Journalist’s Guide to Coping with Traumatic Events
Covering conflicts can be too traumatic even for the seasoned journalist. What is scary is that many journalists often don’t know or are unaware of the psychological impact of their exposure to traumatic events. Some are unwilling to admit that they are affected by traumatic events that they witnessed in their coverage. The impact can be great on journalists and news crews that are on the forefront. Newsrooms can also take a hit even if they are miles away from the supposed traumatic event. Journalists are people too and the stress of working long hours and exposure to gory events can definitely take its toll. Here are some guides to help journalists cope with trauma in their coverage.
Check the warning signs
If you have been re-experiencing the traumatic events in dreams, flashbacks and unwelcome recall of the event, it is likely that you are affected. Often journalists that are exposed to traumatic events try to suppress their emotions and try to stay away from discussing it. There is even an increased likelihood that the journalist would have increased heart rate, sweating and unexplained worry which are known to be associated with traumatic events. Checking the warning label could be a sign that the journalist may need to seek professional help in order to abate a potential case of post-traumatic stress disorder.
Seek some intervention
Most newsrooms would have a formal kind of debriefing done for their correspondents that have seen gory images while on assignment. This is helpful especially for journalists that have been aloof to consider talking about their experience as a form of protecting their image. Talking to someone can help any person that has been dealing with a traumatic situation and help lift the heavy load on his/her chest.

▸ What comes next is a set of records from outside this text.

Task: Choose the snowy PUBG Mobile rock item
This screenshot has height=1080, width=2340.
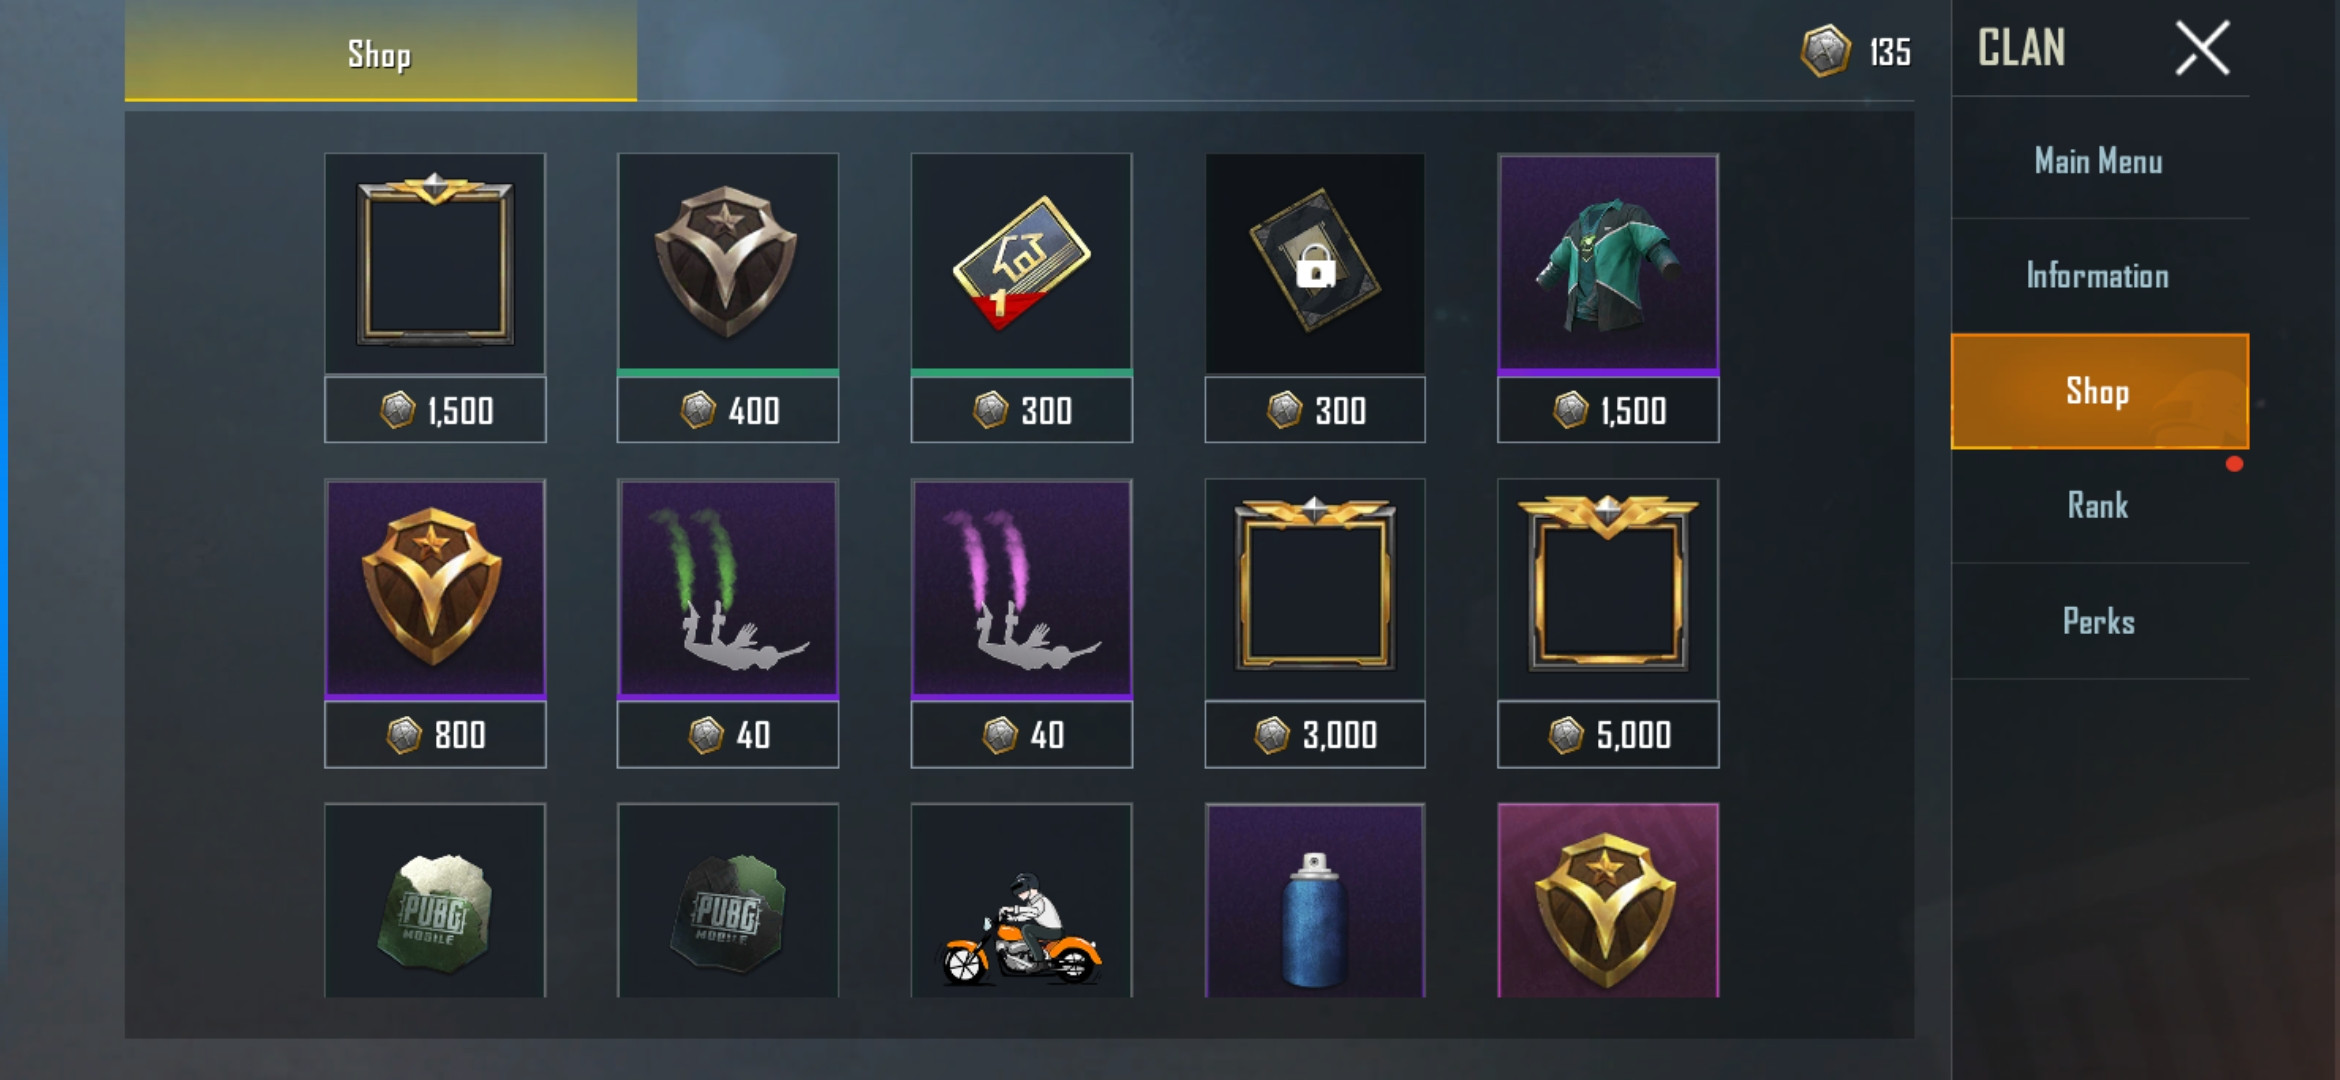Action: 435,900
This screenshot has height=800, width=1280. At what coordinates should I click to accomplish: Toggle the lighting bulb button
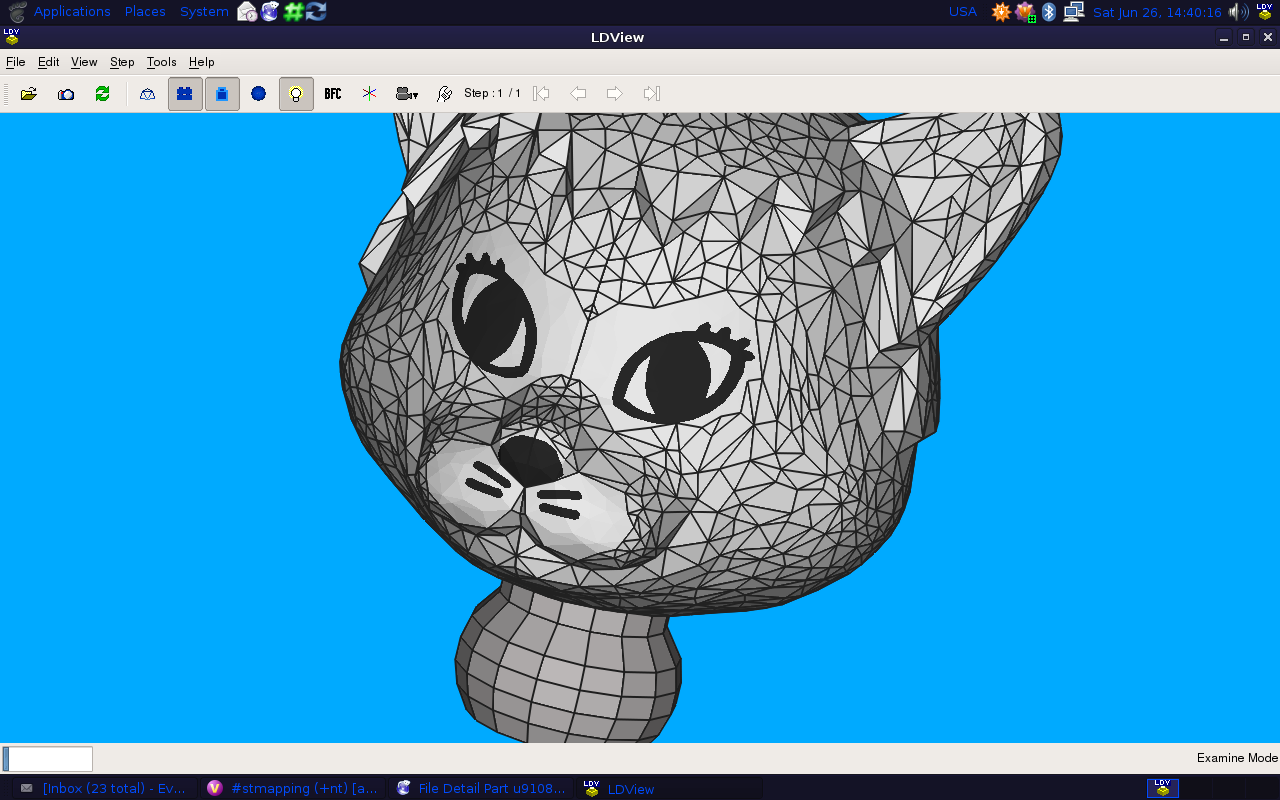coord(296,93)
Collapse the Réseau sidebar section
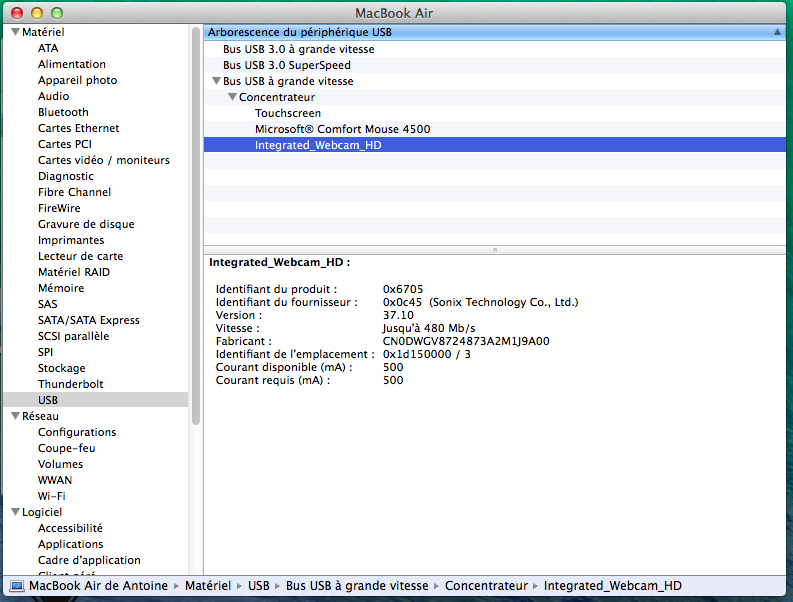Viewport: 793px width, 602px height. (15, 416)
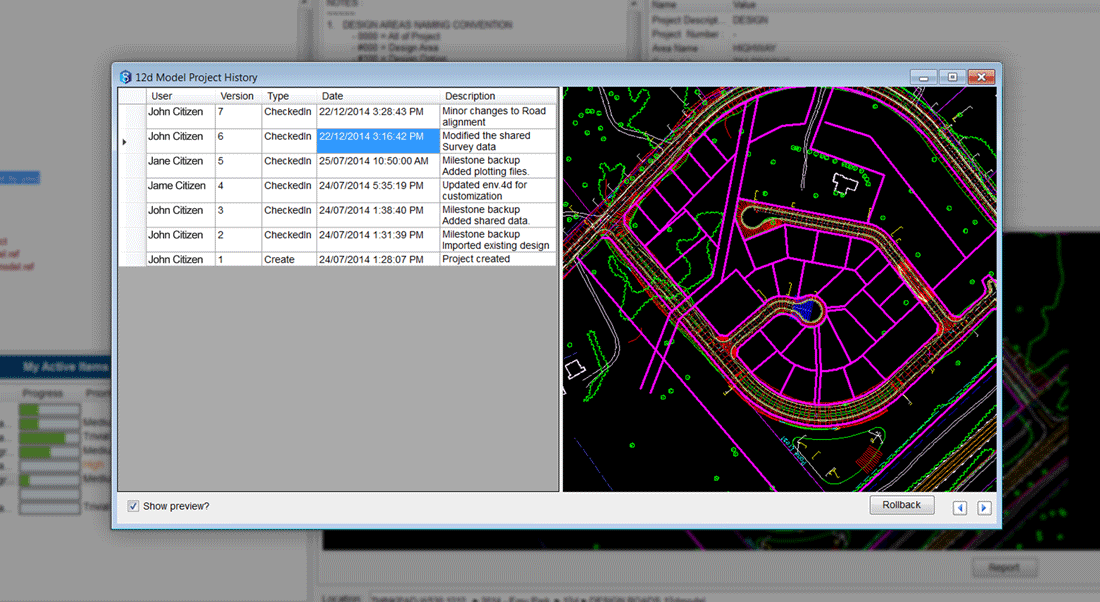Click the road design preview image
1100x602 pixels.
tap(780, 289)
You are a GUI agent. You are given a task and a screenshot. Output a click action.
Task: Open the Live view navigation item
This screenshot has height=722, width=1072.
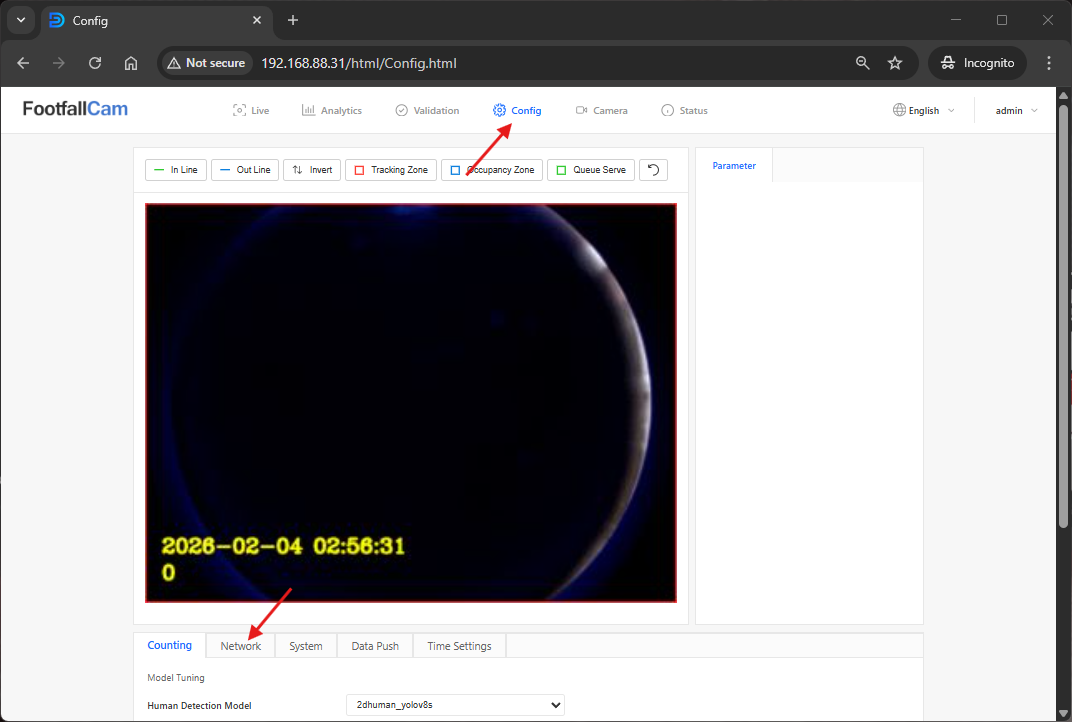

Typically it is best to have an intervention as soon as the journalist is summoned back to the office.
Do some exercises
Exercise can help in lowering down the physical symptoms of anxiety and even to taper the potential of having post-traumatic stress disorder. There is a study that war correspondents have a higher PTSD lifetime rate compared to police officers. The rate is almost similar to soldiers that were involved in actual combat.
Stay away from alcohol
Often journalists that have been exposed to traumatic event seek solace from drinking alcohol or even venturing with substance abuse. For some, they justify the use of substances as an escape from reality and to forget the traumatic images they have seen on the field. This can have dire effects down the line. It is best to monitor the impacted newspersons to keep them away from this disastrous scenario.
The dreams are temporary
It is important that journalists affected learn that the dreams and flashbacks will vanish over time. If not, then it is time to seek medical advice for it. It is no longer healthy if the mind overpowers the will.
Journalists are never warned about the hazards of their jobs. It is important that journalists covering conflict areas know the value of keeping their heads clear. Stress is a normal part of the job and getting professional help should not be construed to be on their way to the loony bin.